The bill sets out a complete compliance framework for a bitcoin allocation:
Investment cap: No single investment may exceed 10% of the total eligible funds
Annual purchase limit: No more than 5% per fiscal year until reaching the cap
Passive appreciation exemption: When holdings increase due to market gains beyond the cap, there is no need for forced selling
Asset restrictions: Only bitcoin (BTC); investment in other cryptocurrencies or digital assets is explicitly prohibited
Custody methods: Hold directly, through an eligible custodian, or through a bitcoin-linked exchange-traded product (ETP)
Security standards: Private keys must be stored offline in cryptographic hardware located in at least two different locations; access must use encrypted channels and multi-party authorization
Transparency is also a core part of the bill’s design: the State Treasurer must publish a public report every two years, including the number of holdings, their USD value, trade summaries, and cryptographic proofs of on-chain balances encrypted in a way that allows independent third-party verification.
The bill defines bitcoin as a “decentralized digital commodity with a fixed supply and global liquidity,” with the central legislative rationale being that inflation erodes the real purchasing power of state fiscal funds. Representative Jody Barrett, in a statement, likened bitcoin to gold and said it can serve as a tool to hedge against inflation.

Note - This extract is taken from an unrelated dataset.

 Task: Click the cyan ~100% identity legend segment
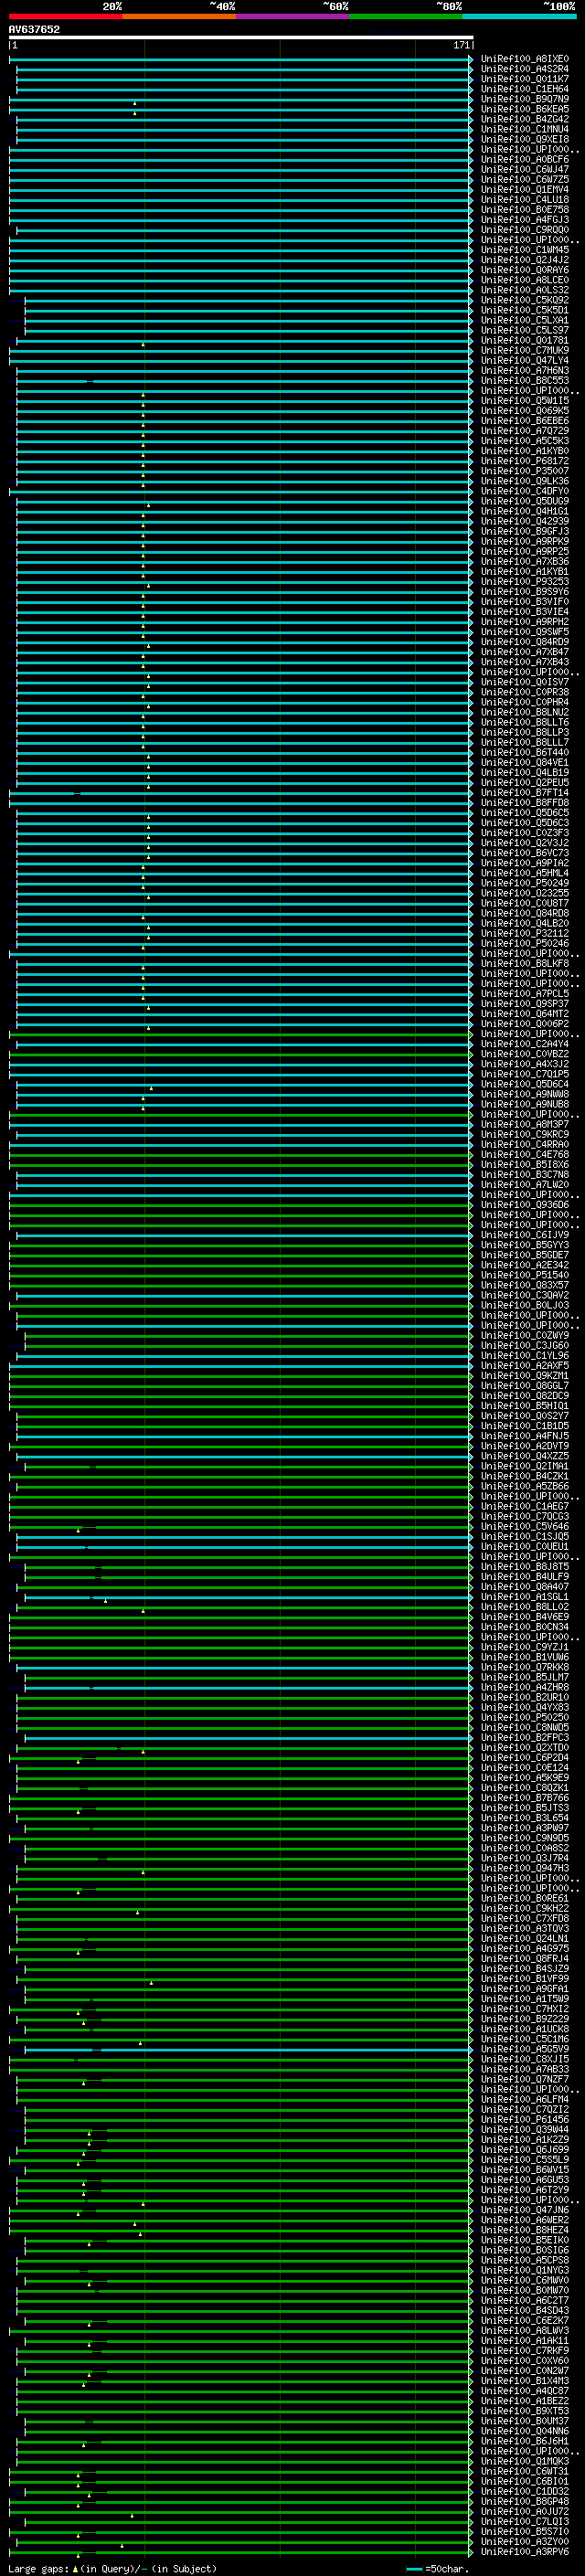pos(519,16)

Tennessee’s move is part of a broader wave of U.S. states exploring public-finance bitcoin policies. South Dakota, Kansas, Rhode Island, Florida, and others have already proposed or are pushing forward similar legislation that allows public funds to be allocated to bitcoin or digital-asset reserves.
At the same time, Charles Schwab announced that its crypto platform, Schwab Crypto, will soon offer retail investors spot trading services for bitcoin (BTC) and ether (ETH). This further lowers the barrier for individual investors to participate in the spot crypto market, reflecting the ongoing increase in acceptance of crypto assets by mainstream financial institutions.
Senate bill SB 2639 has passed the Business and Labor Committee and will be heard by the Finance Committee on April 21. The corresponding House bill, HB 1695, was withdrawn this week and is currently stalled, resulting in a clear divergence in progress between the two chambers. Whether the bill can pass both chambers within the current legislative session remains uncertain.
The bill requires that a “secure custody solution” store private keys in cryptographic hardware in at least two different locations, using fully offline storage. Access to private keys must be carried out through encrypted channels and with multi-party authorization. The State Treasurer may choose from three methods: holding directly, using an eligible custodian, or using a bitcoin-linked ETP.
The bill explicitly defines bitcoin as a unique “decentralized digital commodity,” emphasizing its fixed supply (21 million coins) and global liquidity and arguing that these characteristics provide a basis for compliant entrusted investment. Limiting investments to bitcoin also reduces complexity at the regulatory and legal levels, creating a separation from controversies over the legal characteristics of other cryptocurrencies.